SHORT PROBLEM –
Rewrite the material below with every "pixels" changed to "px", keeping everything else the same.

DATASET –
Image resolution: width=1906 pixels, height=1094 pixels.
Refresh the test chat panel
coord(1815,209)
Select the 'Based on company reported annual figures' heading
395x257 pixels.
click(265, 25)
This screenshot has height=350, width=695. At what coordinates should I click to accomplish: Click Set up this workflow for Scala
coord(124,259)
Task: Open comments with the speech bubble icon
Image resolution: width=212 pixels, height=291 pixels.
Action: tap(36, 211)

WORKED SOLUTION –
Image resolution: width=1906 px, height=1094 px.
Refresh the test chat panel
coord(1815,209)
Select the 'Based on company reported annual figures' heading
395x257 px.
click(265, 25)
This screenshot has height=350, width=695. At what coordinates should I click to accomplish: Click Set up this workflow for Scala
coord(124,259)
Task: Open comments with the speech bubble icon
Image resolution: width=212 px, height=291 px.
Action: tap(36, 211)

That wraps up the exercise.